For example, California has the California Consumer Privacy Act of 2018 (CCPA), one of the most protective state measures for consumer privacy. It was amended by a ballot proposition (called the "California Privacy Rights Act") in 2020, with the amendments taking effect on January 1, 2023. The CCPA includes the rights to:

  • know the personal information a business collects about you and how that information is used, shared, and sold
  • opt out of the sale or sharing of your personal information
  • limit the use and disclosure of sensitive personal information collected about you
  • delete your personal information collected by a business, and
  • correct inaccurate personal information that a business has about you.

(Cal. Civ. Code §§ 1798.140 and following (2025).)

Moreover, the CCPA includes as "personal information" AI systems that are capable of outputting personal information.

As of October 2025, 19 states have passed comprehensive data privacy laws.

Despite California's stricter regulations and the FTC's investigation into ChatGPT, the U.S., in general, is considered behind other nations when it comes to consumer protection and data privacy laws.

Data Privacy Laws Outside the U.S.: The EU AI and GDPR

The European Union (EU) has some of the most comprehensive and protective data privacy laws in the world. The EU AI Act and the General Data Protection Regulation (GDPR) are the two key laws that govern how AI companies treat user data.

Personal Information Under the EU AI Act

The European Council adopted the EU AI Act in May 2024 and will be implemented in stages through August 2, 2027. The EU AI Act is the first comprehensive AI law in the world. The Act has wide applicability beyond data privacy and personal data protection. But for this article, we'll focus on its effects on data protection.

-- Recorded data --
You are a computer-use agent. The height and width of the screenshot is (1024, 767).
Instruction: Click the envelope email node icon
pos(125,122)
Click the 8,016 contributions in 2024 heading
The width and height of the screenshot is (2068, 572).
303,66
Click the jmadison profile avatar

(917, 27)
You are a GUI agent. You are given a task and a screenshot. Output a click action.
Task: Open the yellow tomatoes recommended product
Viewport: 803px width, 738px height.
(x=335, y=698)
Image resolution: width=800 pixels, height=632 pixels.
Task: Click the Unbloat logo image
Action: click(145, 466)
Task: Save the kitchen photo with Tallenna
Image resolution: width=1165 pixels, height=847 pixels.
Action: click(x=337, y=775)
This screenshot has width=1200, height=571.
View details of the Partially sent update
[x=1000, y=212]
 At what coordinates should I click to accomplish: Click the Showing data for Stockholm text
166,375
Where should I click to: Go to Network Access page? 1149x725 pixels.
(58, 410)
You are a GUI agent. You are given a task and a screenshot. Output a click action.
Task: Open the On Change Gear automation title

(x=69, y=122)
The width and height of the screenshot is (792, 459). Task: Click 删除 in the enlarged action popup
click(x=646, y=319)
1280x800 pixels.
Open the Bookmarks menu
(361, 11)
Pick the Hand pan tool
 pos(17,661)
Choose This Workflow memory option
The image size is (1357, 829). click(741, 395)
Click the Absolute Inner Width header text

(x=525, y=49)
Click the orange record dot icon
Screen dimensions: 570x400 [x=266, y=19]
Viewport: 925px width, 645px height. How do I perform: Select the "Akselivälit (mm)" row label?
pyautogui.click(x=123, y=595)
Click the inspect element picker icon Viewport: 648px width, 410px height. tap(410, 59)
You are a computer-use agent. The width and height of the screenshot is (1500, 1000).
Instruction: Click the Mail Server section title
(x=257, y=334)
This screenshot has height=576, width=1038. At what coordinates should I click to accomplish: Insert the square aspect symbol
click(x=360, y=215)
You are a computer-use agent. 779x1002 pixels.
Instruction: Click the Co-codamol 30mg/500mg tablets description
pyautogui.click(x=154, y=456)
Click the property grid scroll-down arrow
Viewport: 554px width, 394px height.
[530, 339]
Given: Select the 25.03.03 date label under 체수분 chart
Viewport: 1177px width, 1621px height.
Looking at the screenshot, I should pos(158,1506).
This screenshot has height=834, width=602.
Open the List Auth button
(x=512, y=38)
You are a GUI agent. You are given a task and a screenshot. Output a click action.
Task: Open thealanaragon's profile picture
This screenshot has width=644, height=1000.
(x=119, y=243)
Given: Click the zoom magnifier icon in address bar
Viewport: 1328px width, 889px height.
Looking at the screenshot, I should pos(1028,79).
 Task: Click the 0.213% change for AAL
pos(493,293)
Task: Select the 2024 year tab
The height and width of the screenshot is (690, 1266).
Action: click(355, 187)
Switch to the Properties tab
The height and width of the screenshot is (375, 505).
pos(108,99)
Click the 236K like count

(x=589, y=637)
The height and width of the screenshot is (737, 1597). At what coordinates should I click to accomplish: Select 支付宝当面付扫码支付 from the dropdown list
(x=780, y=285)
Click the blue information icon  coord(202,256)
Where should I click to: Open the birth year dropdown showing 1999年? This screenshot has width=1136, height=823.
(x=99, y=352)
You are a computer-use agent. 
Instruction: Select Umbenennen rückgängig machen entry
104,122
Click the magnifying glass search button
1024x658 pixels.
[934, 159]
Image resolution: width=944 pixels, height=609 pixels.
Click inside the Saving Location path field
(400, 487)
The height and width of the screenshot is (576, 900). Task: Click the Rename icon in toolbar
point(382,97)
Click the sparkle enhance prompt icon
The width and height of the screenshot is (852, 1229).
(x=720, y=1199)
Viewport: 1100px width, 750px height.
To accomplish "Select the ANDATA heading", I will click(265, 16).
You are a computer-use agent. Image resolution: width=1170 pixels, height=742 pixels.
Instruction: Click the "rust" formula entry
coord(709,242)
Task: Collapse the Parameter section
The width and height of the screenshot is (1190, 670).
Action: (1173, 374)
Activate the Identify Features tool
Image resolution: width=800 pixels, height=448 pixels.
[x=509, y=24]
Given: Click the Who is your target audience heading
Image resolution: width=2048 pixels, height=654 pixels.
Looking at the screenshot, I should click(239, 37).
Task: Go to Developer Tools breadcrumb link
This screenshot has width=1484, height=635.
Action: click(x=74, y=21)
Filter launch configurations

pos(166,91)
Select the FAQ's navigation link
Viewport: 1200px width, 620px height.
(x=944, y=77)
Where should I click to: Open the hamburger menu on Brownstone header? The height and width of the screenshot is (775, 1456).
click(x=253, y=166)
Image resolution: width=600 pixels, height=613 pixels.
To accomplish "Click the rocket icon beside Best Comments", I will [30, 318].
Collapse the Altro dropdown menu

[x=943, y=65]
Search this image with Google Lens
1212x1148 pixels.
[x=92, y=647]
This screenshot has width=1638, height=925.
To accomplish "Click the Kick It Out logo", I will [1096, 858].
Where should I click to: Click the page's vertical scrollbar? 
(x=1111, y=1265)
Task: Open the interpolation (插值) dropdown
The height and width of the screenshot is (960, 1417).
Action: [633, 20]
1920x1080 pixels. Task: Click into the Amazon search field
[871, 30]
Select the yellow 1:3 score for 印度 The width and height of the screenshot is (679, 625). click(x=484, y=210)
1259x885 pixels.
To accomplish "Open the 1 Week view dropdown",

-- The problem --
Continue the passage on AI and data privacy laws from the point where it stops.

-- Task answer --
For some background, the EU AI Act separates AI systems into four categories based on risk level:

  • unacceptable risk
  • high risk
  • limited risk, and
  • minimal or no risk.

The EU AI Act also applies special requirements for general purpose AI (GPAI). GPAI systems can perform a range of tasks and are based on GPAI models. GPAI systems would include ChatGPT, Gemini, and other LLMs that are used for general purposes by the public. Most GPAI providers must create training and testing processes and publish a summary of the content the GPAI model was trained on.

To facilitate and encourage the development of AI systems, the Act requires EU Member States to establish at least one AI regulatory sandbox by August 2, 2026. An "AI regulatory sandbox" is a controlled framework where AI providers can develop, train, test, and validate AI systems under regulatory supervision before the system is released.

AI providers can use personal data that was lawfully collected for other purposes to develop, test, or train their AI systems in an AI regulatory sandbox as long as all of the following conditions are met:

  • The AI system is developed for safeguarding a specified public interest, including public health, energy sustainability, transport systems, and public services.
  • The data must be processed to comply with high-risk AI system requirements identified in the Act, and it must be the case that these requirements can't be satisfied by using anonymized, synthetic, or nonpersonal data.
  • The AI system has monitoring and response mechanisms to identify and mitigate any high risks to the rights and freedoms of the owners of the personal data during the sandbox experimentation.
  • The personal data is processed in an isolated, protected environment under the control of the provider, and only authorized persons can access the data.
  • AI providers can only share personal data in line with EU data protection law (i.e., the GDPR).
  • The processing of the personal data doesn't lead to measures or decisions that affect the owners of the personal data or the owners' rights.
  • The processed personal data is protected by technical and organizational measures and deleted at the end of the retention or participation period.
  • The processing logs are kept during the time the personal data is processed unless required otherwise by EU or national law.
  • A complete and detailed description of the process and rationale behind the training, testing, and validation of the AI system is kept along with the testing results.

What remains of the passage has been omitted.